Why Patterson? My first experience of this little hill was the final climb before finishing my first 50 miler, the Sun Mountain 50 Miler in 2015. I remember there being thunder and in the distance some lightning. Nearing 12 hours on my feet I was a tad loopy and I remember taking off a metal barrette, feeling paranoid that the lightning would be drawn to my scalp by it. I remember stressing about the finish line cutoff, wondering if I'd make it once I hit the turnaround sign on the top of Patterson. That little hill made an impression on me that day.
|Nearly done with the 2015 Sun Mountain 50 Miler, on the summit of Patterson.|
In 2016, I came out almost every weekend between the pass opening and the Sun Mountain 100k. This was a double loop course so knowing I'd climb Patterson twice I invented Patterson-peats and did a 5-peat that weekend. Last weekend I did a 3-peat under cloud cover with a wonderful just warm enough wind on Saturday evening. It was magical and hatched my 28-peat 100.8 mile fun run idea. It's just a dream right now, but maybe it will become a reality in 2018. I think I will love my little mountain just as much afterwards, if it comes to fruition.

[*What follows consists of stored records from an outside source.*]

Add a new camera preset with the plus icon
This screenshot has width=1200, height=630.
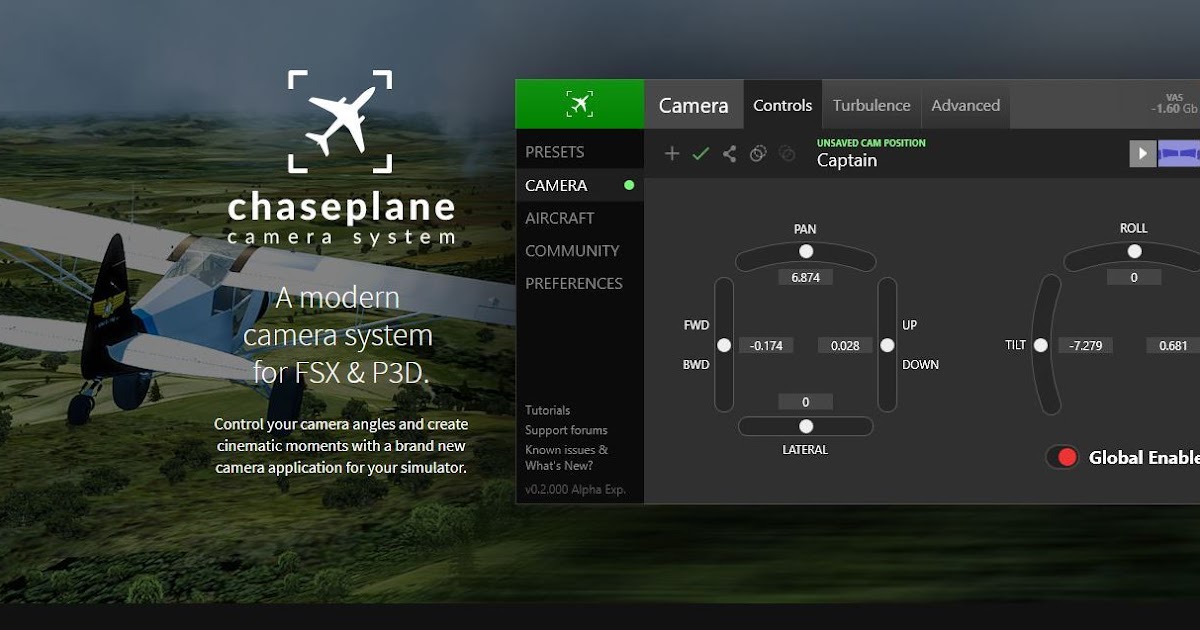[672, 153]
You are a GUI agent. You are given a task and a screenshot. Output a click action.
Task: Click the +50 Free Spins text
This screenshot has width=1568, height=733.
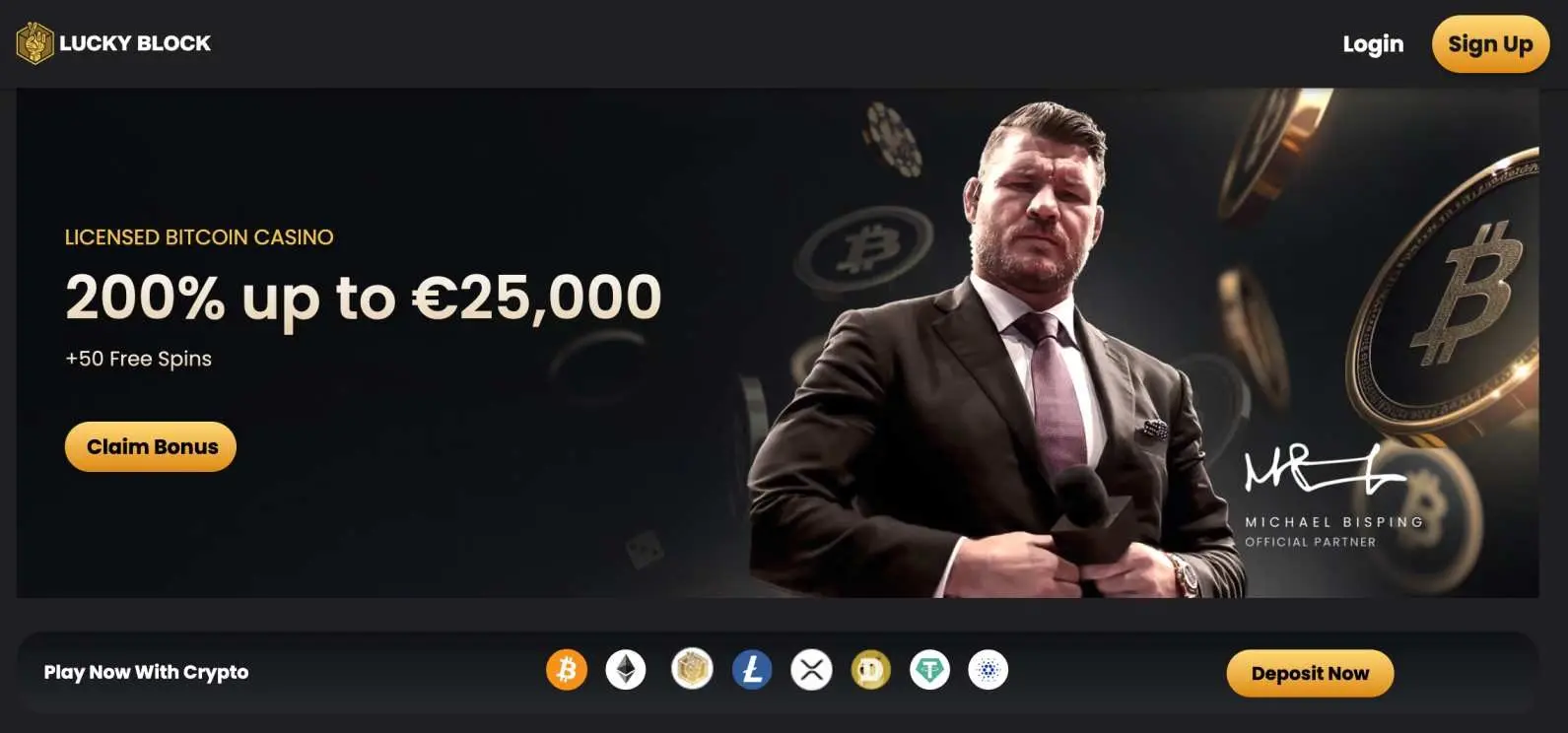[138, 359]
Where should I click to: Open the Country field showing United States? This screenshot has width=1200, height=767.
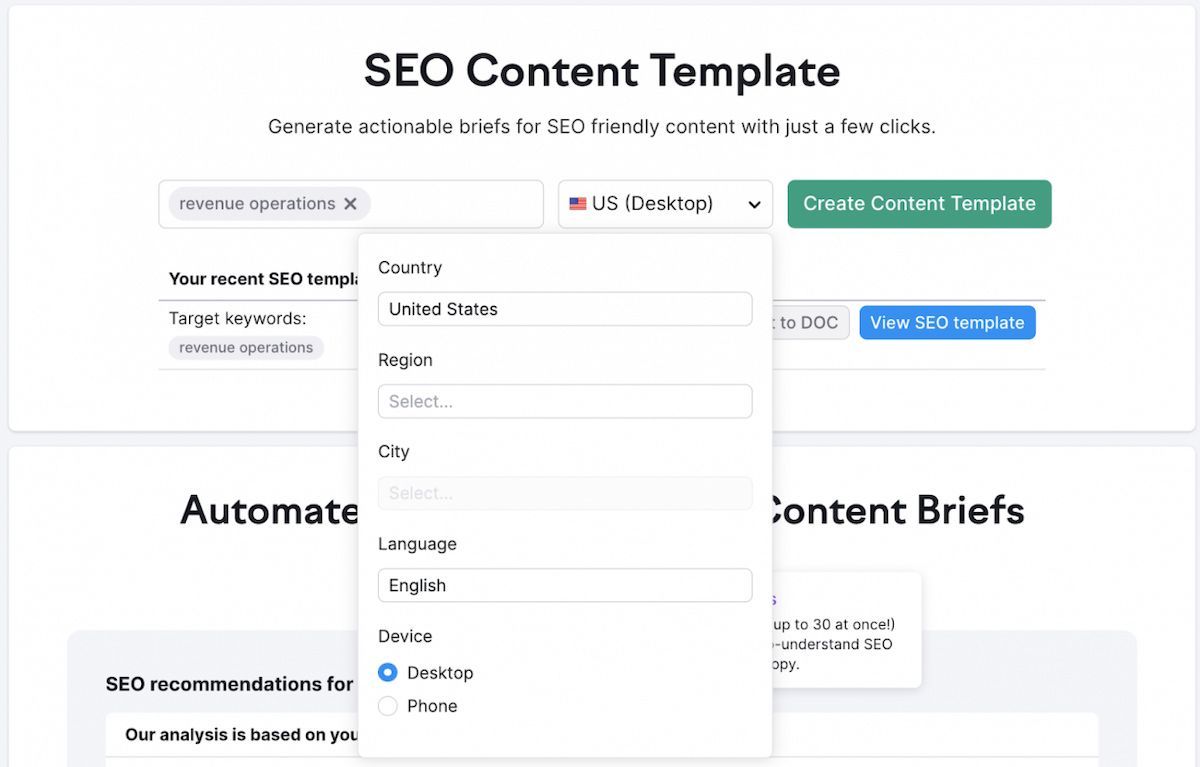pos(565,309)
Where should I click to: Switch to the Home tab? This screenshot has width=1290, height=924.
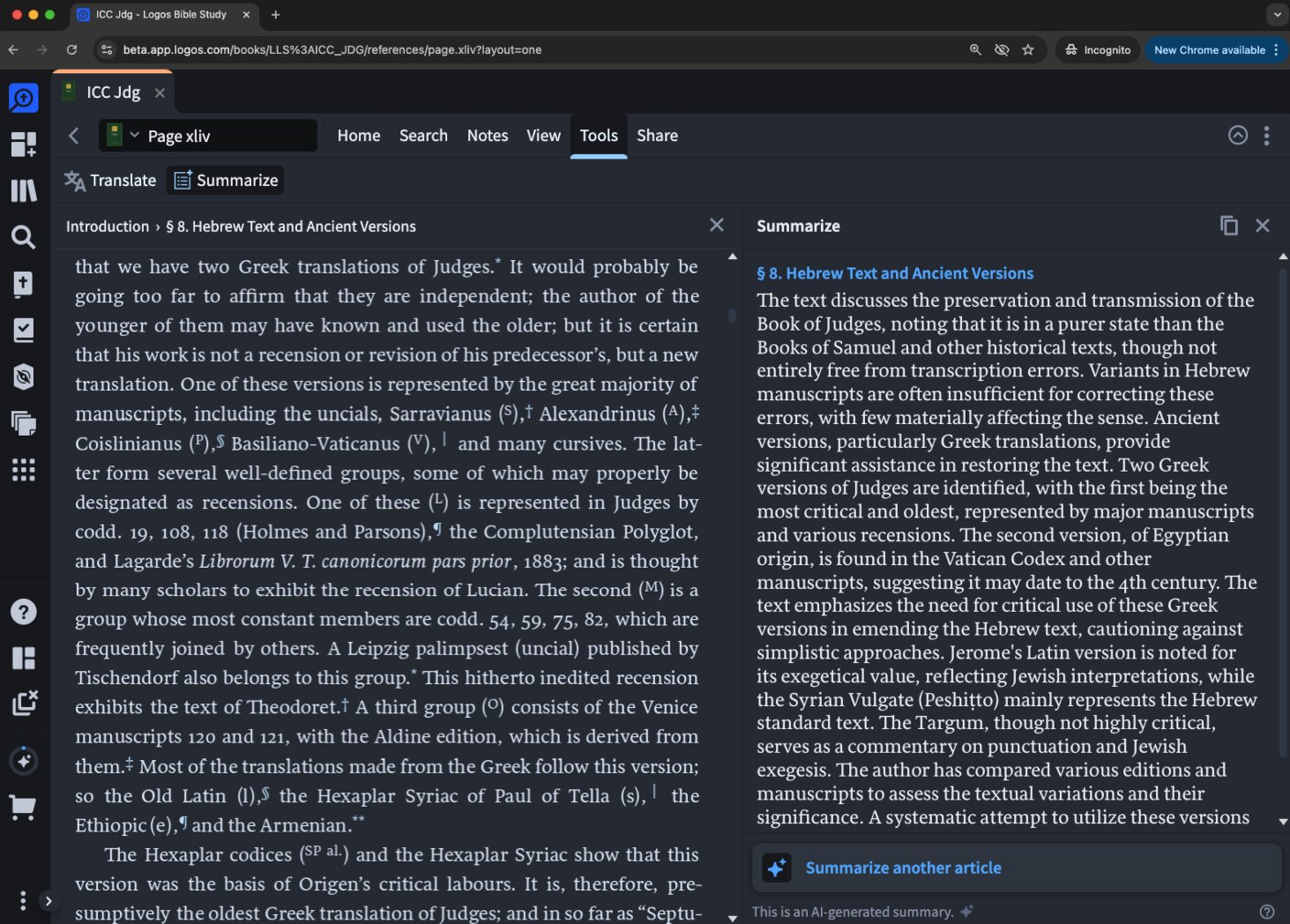point(358,135)
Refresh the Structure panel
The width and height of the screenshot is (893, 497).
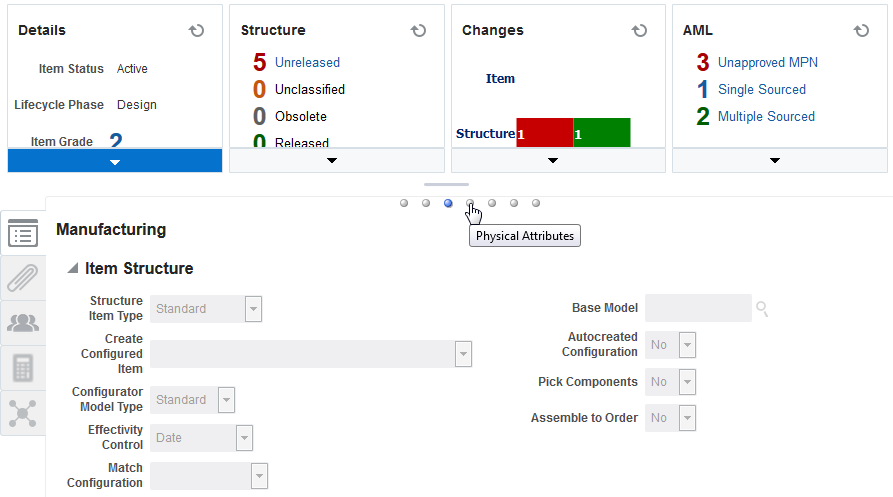419,31
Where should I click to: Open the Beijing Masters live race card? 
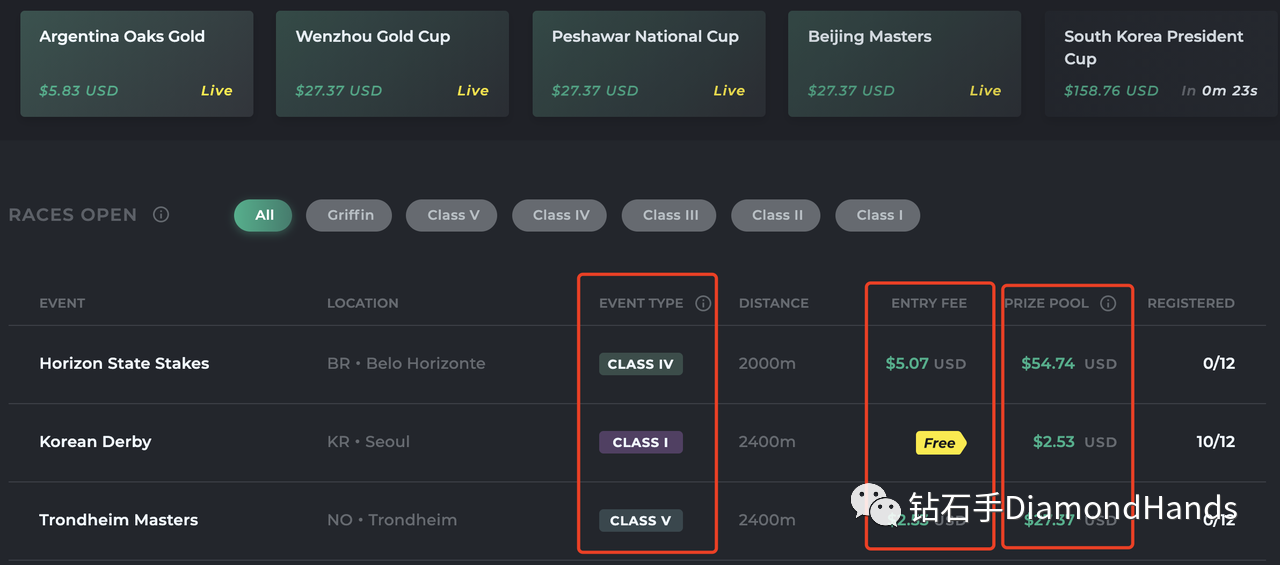905,64
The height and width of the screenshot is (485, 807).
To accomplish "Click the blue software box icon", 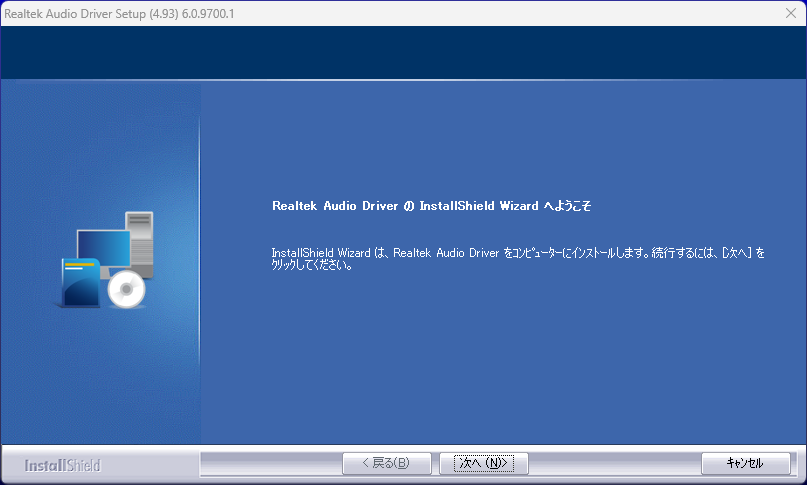I will [x=82, y=283].
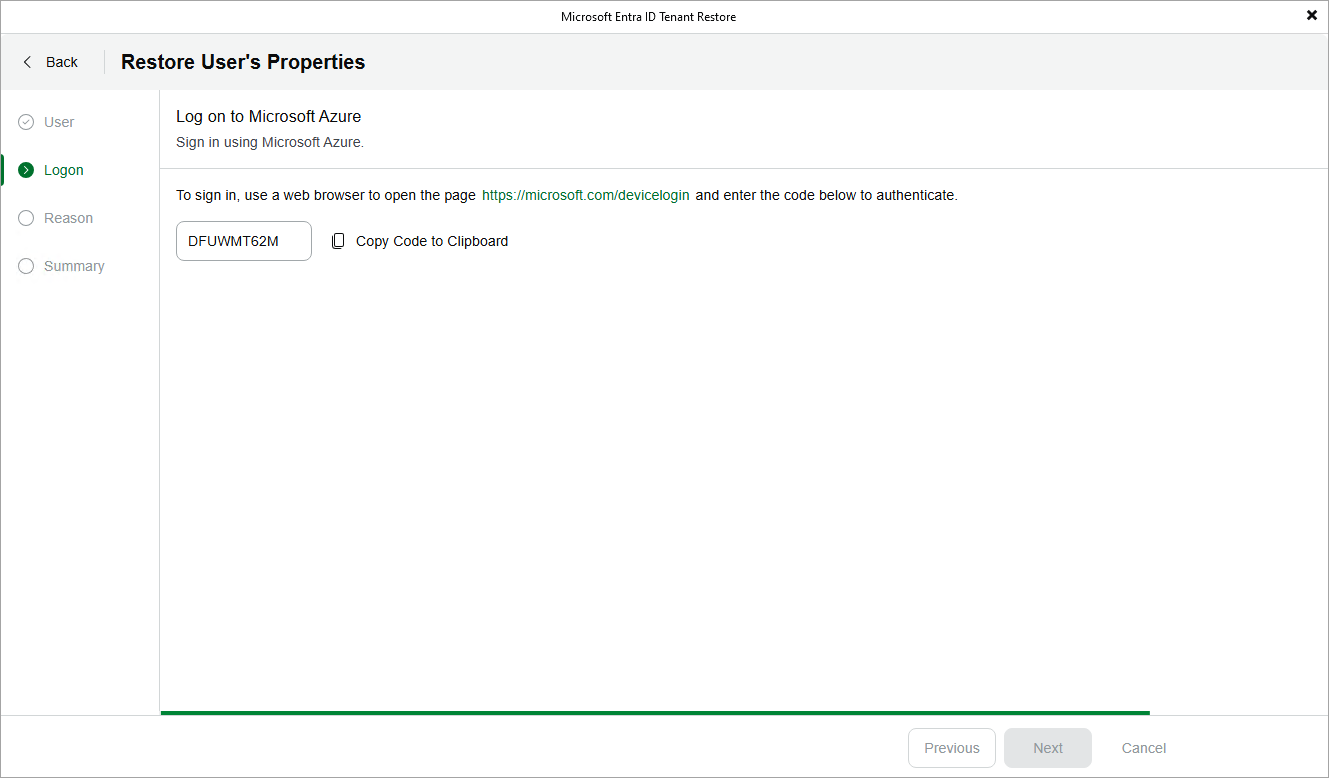Open the microsoft.com/devicelogin link
This screenshot has height=778, width=1329.
click(585, 195)
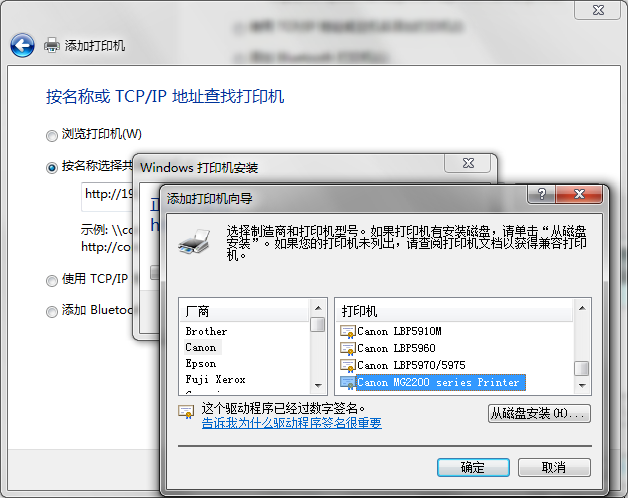Click the certificate icon next to Canon LBP5910M
Viewport: 628px width, 498px height.
click(x=348, y=332)
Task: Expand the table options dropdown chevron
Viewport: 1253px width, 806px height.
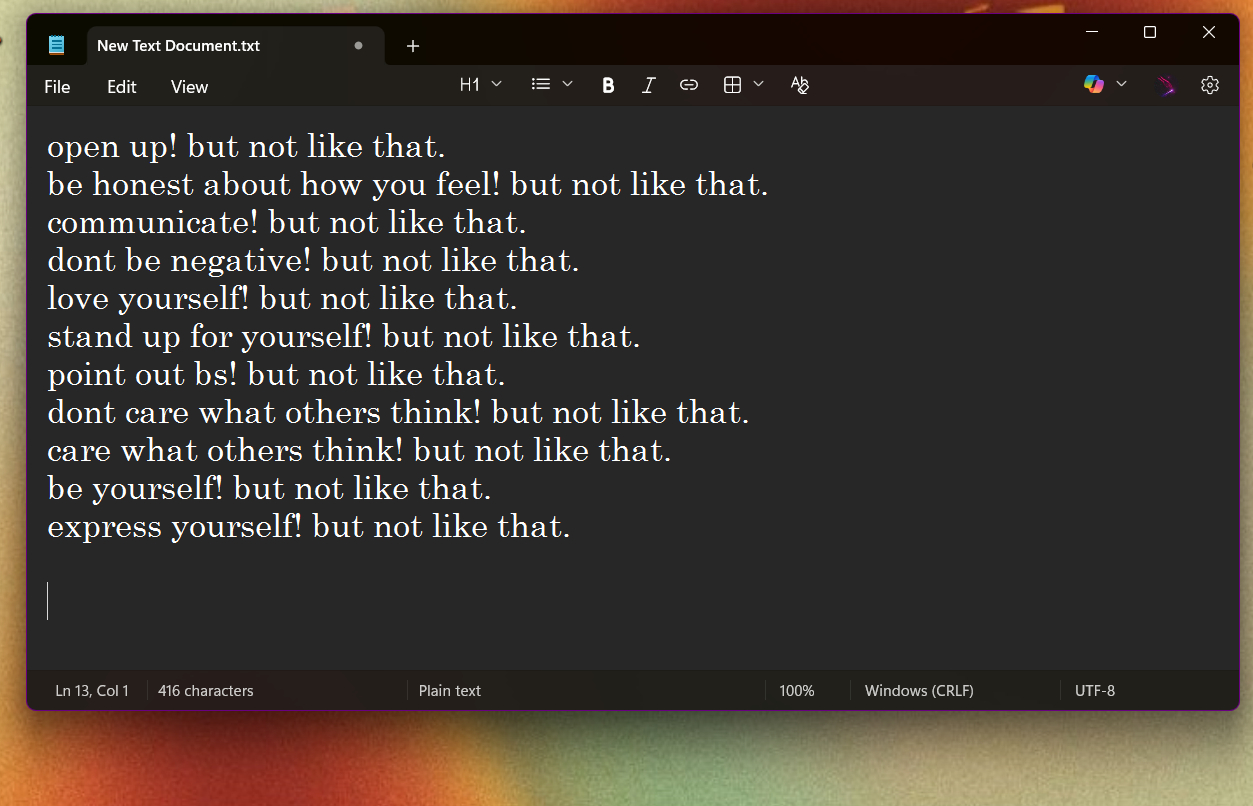Action: pyautogui.click(x=758, y=85)
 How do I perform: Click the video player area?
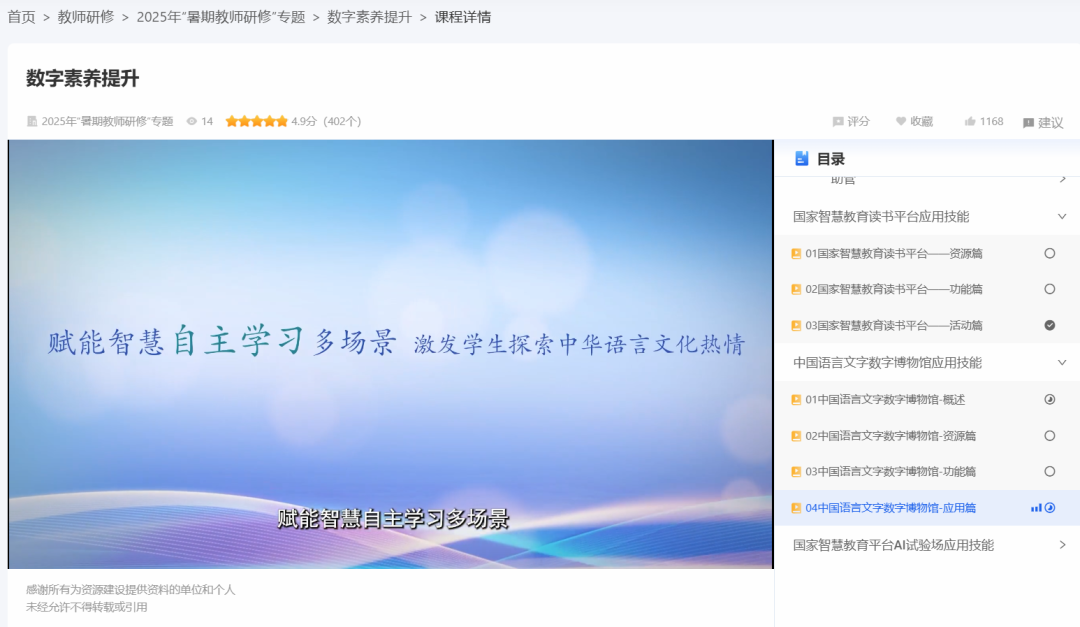[390, 353]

|The last descent of the 2016 Sun Mountain 100k, sunset falling.|
This year, I came to see Patterson in early April, before the pass had opened and while my little hill was still flanked with snow. I was benched from running at the time for a tibial stress fracture and had my son with me, but little keeps me from Patterson. The two of us went post holing up to the summit, chilling our legs with each break through the icy snow. It shimmered like a gem in the sunshine that day.
I find myself drawn to Patterson as many weekends as possible before the pass closes and winter's freeze falls over her till the spring thaw.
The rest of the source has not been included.